When private companies in North Carolina and around the country want to go public, they can either make an initial public offering or enter into a reverse merger. IPOs are the preferred way to go public because they raise capital that can then be used to invest in and grow the business. Reverse mergers are rare and are generally entered into by companies that wish to gain access to new markets quickly or would not be able to withstand the kind of scrutiny associated with IPOs.
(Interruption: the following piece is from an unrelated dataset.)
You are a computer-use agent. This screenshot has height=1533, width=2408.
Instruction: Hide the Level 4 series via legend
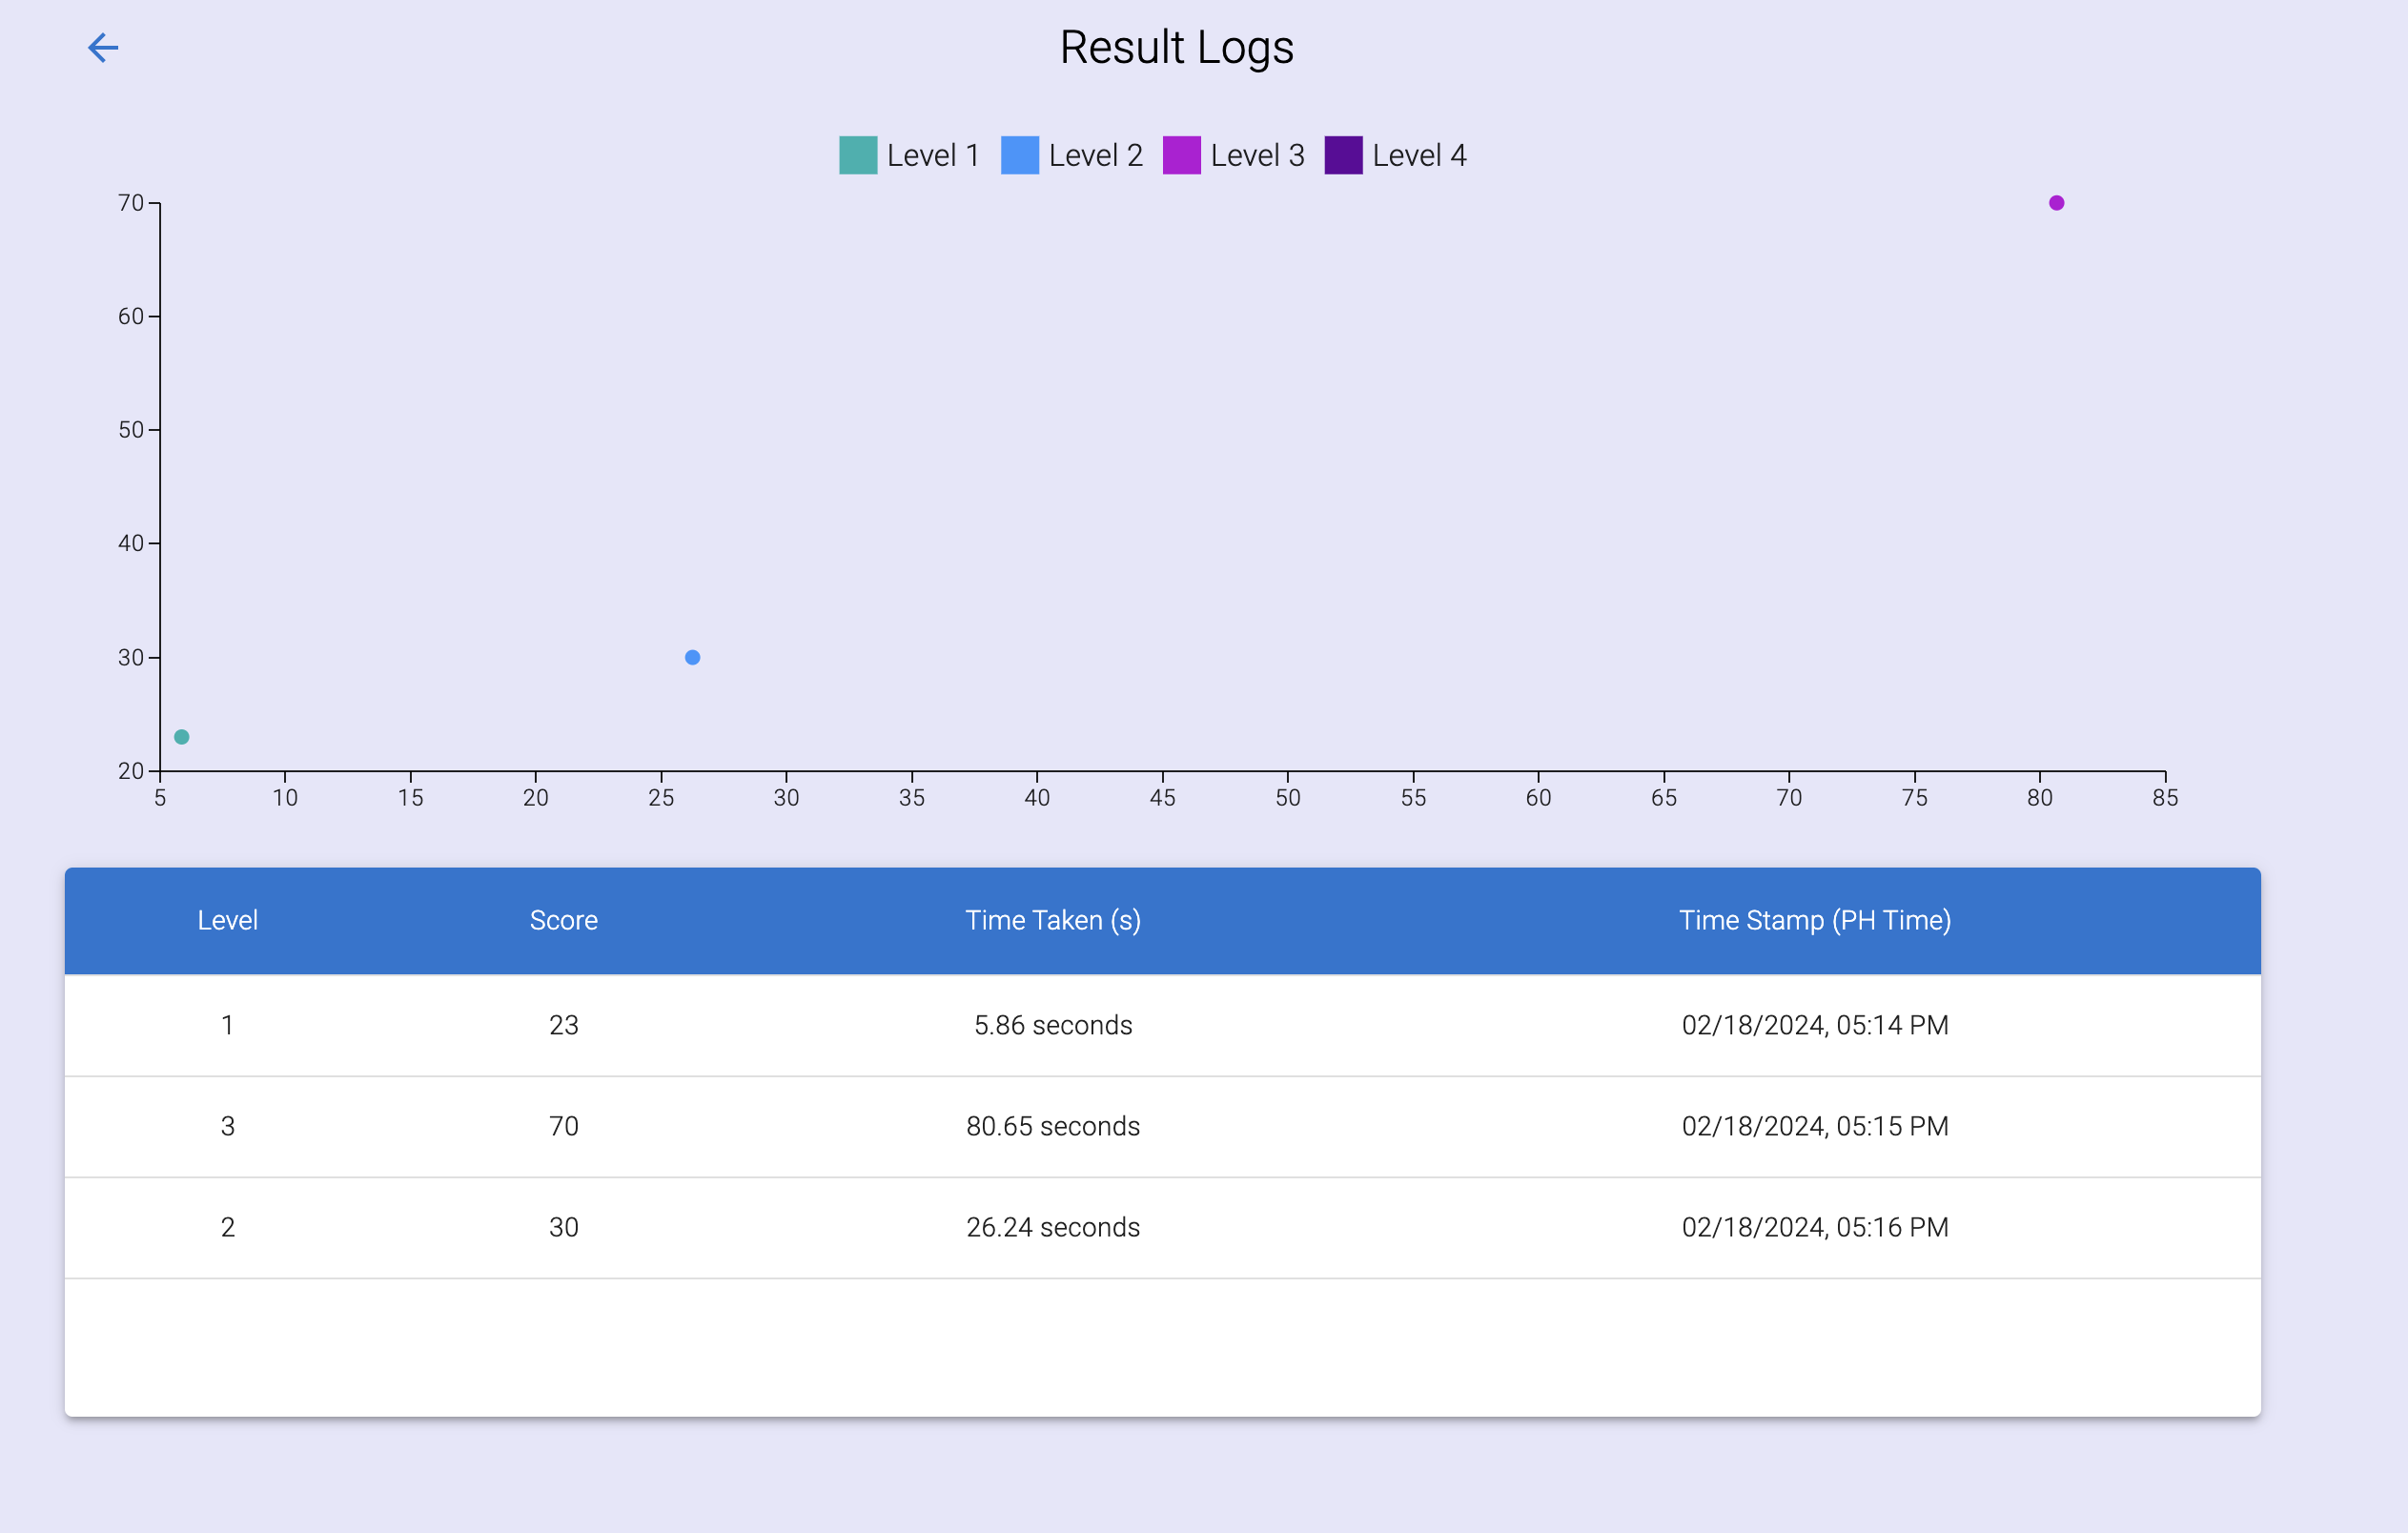[1396, 155]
Buying an already public company
A reverse merger is the process by which a private company becomes a publicly-traded company by acquiring a company that is already public. Private companies that enter into reverse mergers do not have to obtain regulatory approval, which is why investors and government watchdogs tend to view these deals with suspicion. However, reverse mergers are quite legal and may make a great deal of sense to private companies that wish to go public and do not need to raise large amounts of capital.
How reverse mergers work
Private companies usually complete reverse mergers by acquiring stock in the company they intend to merge with. When the private company owns more than 50% of the stock, it effectively controls the company. It can then replace the board of directors or make other changes. Public companies that are acquired in this way are often referred to as shell companies.
Evaluating reverse mergers
While reverse mergers can be an attractive and legitimate business strategy, they are often associated with companies engaging in fraud. Attorneys with business law experience could help investors to avoid costly mistakes by conducting due diligence on the companies involved in a reverse merger to ascertain the legitimacy of their intentions. Attorneys could then give investors the information they need to make prudent decisions.